Image Restoration
The image restoration module denoise
provides functions for restoring degraded images.
There are two main classes, DenoiseModel
for image restoration only, and
CellposeDenoiseModel
for image restoration and then segmentation. There are three types
of image restoration provided, denoising, deblurring, and upsampling, and for each of these
there are two models, one trained on the full cyto3
training set and one trained on
the nuclei
training set: 'denoise_cyto3'
, 'deblur_cyto3'
, 'upsample_cyto3'
,
'denoise_nuclei'
, 'deblur_nuclei'
, 'upsample_nuclei'
.
DenoiseModel
Initialize a DenoiseModel with the model_type:
from cellpose import denoise
dn = denoise.DenoiseModel(model_type="denoise_cyto3", gpu=True)
Now you can apply this denoising model to specified channels in your images,
using the Cellpose channel format (e.g. channels=[1,2]
), or leave
channels=None
to apply the model to all channels.
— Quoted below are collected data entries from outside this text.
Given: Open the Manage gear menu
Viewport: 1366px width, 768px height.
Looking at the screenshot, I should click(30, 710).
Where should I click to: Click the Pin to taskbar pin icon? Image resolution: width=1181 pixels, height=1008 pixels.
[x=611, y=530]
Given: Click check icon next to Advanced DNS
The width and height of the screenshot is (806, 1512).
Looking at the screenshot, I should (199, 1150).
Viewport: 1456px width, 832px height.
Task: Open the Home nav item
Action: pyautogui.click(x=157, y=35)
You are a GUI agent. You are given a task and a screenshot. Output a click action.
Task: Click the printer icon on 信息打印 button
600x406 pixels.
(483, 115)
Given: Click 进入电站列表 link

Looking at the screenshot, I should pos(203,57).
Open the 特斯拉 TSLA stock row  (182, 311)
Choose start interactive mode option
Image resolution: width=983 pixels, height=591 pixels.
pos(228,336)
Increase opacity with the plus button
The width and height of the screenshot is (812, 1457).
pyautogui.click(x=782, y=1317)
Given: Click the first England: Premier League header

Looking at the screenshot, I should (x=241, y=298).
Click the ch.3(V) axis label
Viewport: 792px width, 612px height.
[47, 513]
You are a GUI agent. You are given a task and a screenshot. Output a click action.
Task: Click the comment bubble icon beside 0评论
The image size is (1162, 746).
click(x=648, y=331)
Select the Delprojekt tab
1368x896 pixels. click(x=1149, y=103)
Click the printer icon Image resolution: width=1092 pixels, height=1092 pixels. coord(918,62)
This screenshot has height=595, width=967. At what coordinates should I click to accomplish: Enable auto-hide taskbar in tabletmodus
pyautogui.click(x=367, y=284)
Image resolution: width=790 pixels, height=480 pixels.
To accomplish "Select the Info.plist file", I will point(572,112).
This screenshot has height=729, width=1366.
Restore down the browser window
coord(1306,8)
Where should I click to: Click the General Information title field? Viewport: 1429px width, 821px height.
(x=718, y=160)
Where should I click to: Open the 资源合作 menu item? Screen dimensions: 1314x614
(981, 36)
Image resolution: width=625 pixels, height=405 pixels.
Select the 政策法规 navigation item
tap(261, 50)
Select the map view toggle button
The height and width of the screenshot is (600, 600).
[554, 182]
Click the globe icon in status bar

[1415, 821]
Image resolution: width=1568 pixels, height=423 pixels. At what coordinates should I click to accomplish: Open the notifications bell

Make sure to set the diameter to
the size of the objects in your image.
imgs_dn = dn.eval(imgs, channels=None, diameter=50.)
If you have two channels, and the second is a nuclear channel, you can specify to use
the nuclei restoration models on the second channel, with chan2=True
:
from cellpose import denoise
dn = denoise.DenoiseModel(model_type="denoise_cyto3", gpu=True, chan2=True)
imgs_dn = dn.eval(imgs, channels=[1,2], diameter=50.)
The upsampling model 'upsample_cyto3'
enables upsampling to diameter of 30., and the
upsampling model 'upsample_nuclei'
enables upsampling to diameter of 17. If you have
images, for example, in which the objects are of diameter 10, specify that in the
function call, and then the model will upsample the image to 30 or 17:
from cellpose import denoise
dn = denoise.DenoiseModel(model_type="upsample_cyto3", gpu=True, chan2=True)
imgs_up = dn.eval(imgs, channels=[1,2], diameter=10.)
For more details refer to the API section.
CellposeDenoiseModel
The CellposeDenoiseModel
wraps the CellposeModel and DenoiseModel into one class to
ensure the channels and diameters are handled properly. See example:
from cellpose import denoise
model = denoise.CellposeDenoiseModel(gpu=True, model_type="cyto3",
restore_type="denoise_cyto3", chan2_restore=True)
masks, flows, styles, imgs_dn = model.eval(imgs, channels=[1,2], diameter=50.)
For more details refer to the API section.
Command line usage
These models can be used on the command line with input --restore_type
and flag
--chan2_restore
.